Viveiros told yet another story. After attending a protest at Philadelphia City Hall against the death penalty and the criminal-justice system, Viveiros said, he joined a spontaneous march of several hundred people. But the march quickly turned ugly, he testified, as protesters heard the police were coming. When some protesters threw flowerpots, Dumpsters, and newspaper boxes into the street. Viveiros says, he decided to leave and headed down a street. Dietz then grabbed him from behind and was quickly joined by Frasier. Although he said he was peaceful at all times during his arrest, Viveiros testified that Dietz and Frasier forced him to the ground, and Frasier punched him in the side. Finally, Viveiros testified, he did not see anyone throw a bicycle at Timoney and Felder.

Next, a video of the melee played by Levant clearly shows Dietz and Frasier, not Timoney, walking on the sidewalk with a cooperative Viveiros. Then, Viveiros is pushed to the ground and punched by Frasier. At no time during the video does Viveiros resist arrest.

Steinberg, a 22-year-old University of the Arts student at the time of the protest, testified that he took August 1 off from work to ride around the city on his cherished 1977 Raleigh track bicycle, and watch the protests with friends who were bicycle messengers. Standing on the curb at Lattimer and 17th streets holding his bicycle, he stated that he decided to leave as police arrived to arrest the people rocking the car, and he saw a bike thrown from the center of the crowd strike Timoney and Felder.

Jogging along the street with his bike on the ground, he testified, he made eye contact with Frasier, just as a young man wriggled out of the officer’s grasp by dropping his backpack. Frasier then punched him in the mouth, Steinberg testified, and ran off, leaving him to be handcuffed by Felder. As he was waiting to be transported, Steinberg continued, another officer pulled his wallet from his pocket and threw it as far as he could. Later, when he asked officers to loosen his handcuffs, he testified, police tightened them, causing him to lose all feelings in his hands. It took a month and a half, he stated, to regain feeling in his thumbs. His bail was set at $450,000.

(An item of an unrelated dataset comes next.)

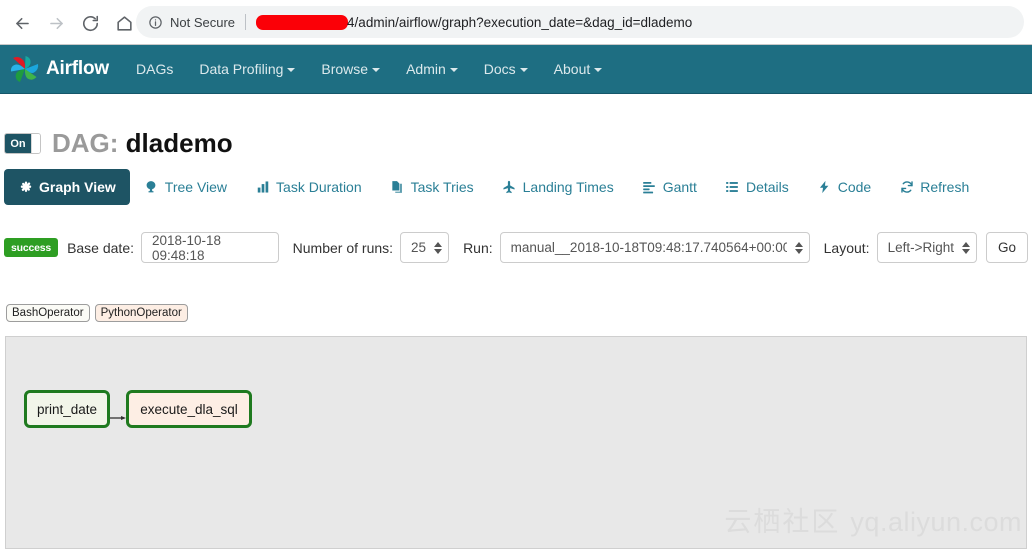 This screenshot has width=1032, height=549. What do you see at coordinates (246, 22) in the screenshot?
I see `omnibox-divider` at bounding box center [246, 22].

Speaking of his experience immediately after the trial Steinberg said, "It definitely gives me a better perspective on what it means to be a protester in the US."

Landy, 24, did not testify. The video showed him briefly grabbing a police bicycle before running away. Timoney and officer Joseph Hansbury testified that he had engaged in a tug of war with Timoney over the bicycle before dropping it. But Landy’s lawyer, Jack MacMahon, argued that police inconsistencies in the Steinberg and Viveiros cases made their version of Landy’s actions unbelievable. "When you start with a lie, when you start with a fabrication," he told Mazzola, "problems are legion."

Reacting to the three acquittals, Danielle Redden, a representative of the R2K Legal Collective, said, "This always has been the [official story] that’s been put out there — These were the violent people; These were the exceptions; These were the people who were out to wreak havoc on the city. And they were acquitted — that really says something."